Monday of the Twenty-eighth week in Ordinary Time
Jonah became a sign to the Ninevites
Aphrahat (?-c.345), monk and Bishop near Mosul
Demonstration 3, Concerning fasting (SC 349)
"Jonah became a sign to the Ninevites: so will the Son of Man be to this generation."
The children of Nineveh fasted with a pure fast when Jonah preached repentance to them. For thus it is written: “When they heard the preaching of Jonah they proclaimed a solemn fast and constant supplication, sitting on sackcloth and ashes. They took off their fine clothing and put on sackcloth instead. Infants were denied their mothers’ breasts; pasture, to beasts both small and great,” (cf Jon 3)…
And now here is what is written: “God saw their actions, how they turned from their evil way. Then he turned from them his anger and did not destroy them.” It does not say: “He saw their abstinence from bread and water, with sackcloth and ashes,” but: “how they turned from their evil way and from the wickedness of their works”… This indeed was a pure fast and it was accepted: the fast that the Ninevites fasted when they turned away from their evil ways and the greediness of their hands…
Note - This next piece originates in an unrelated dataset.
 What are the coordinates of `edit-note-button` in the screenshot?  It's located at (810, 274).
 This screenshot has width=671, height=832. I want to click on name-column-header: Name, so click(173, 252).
Because, my friend, when you fast, the best fast is always to abstain from wickedness. It is better than abstaining from bread and water, better than… “bowing the head like a reed and lying in sackcloth and ashes,” as Isaiah says (58,5). When, indeed, a man abstains from bread, water or whatever food it may be, if he covers himself with sackcloth and ashes and afflicts himself, he is loved, he is fine and acceptable. But that which is most acceptable is that he humbles himself, that he “releases the chains” of impiety and unties the bonds of deception. Then “his light breaks forth like the dawn and his vindication goes before him. He is like a watered garden; like a spring whose water never fails,” (Is 58, 8ff).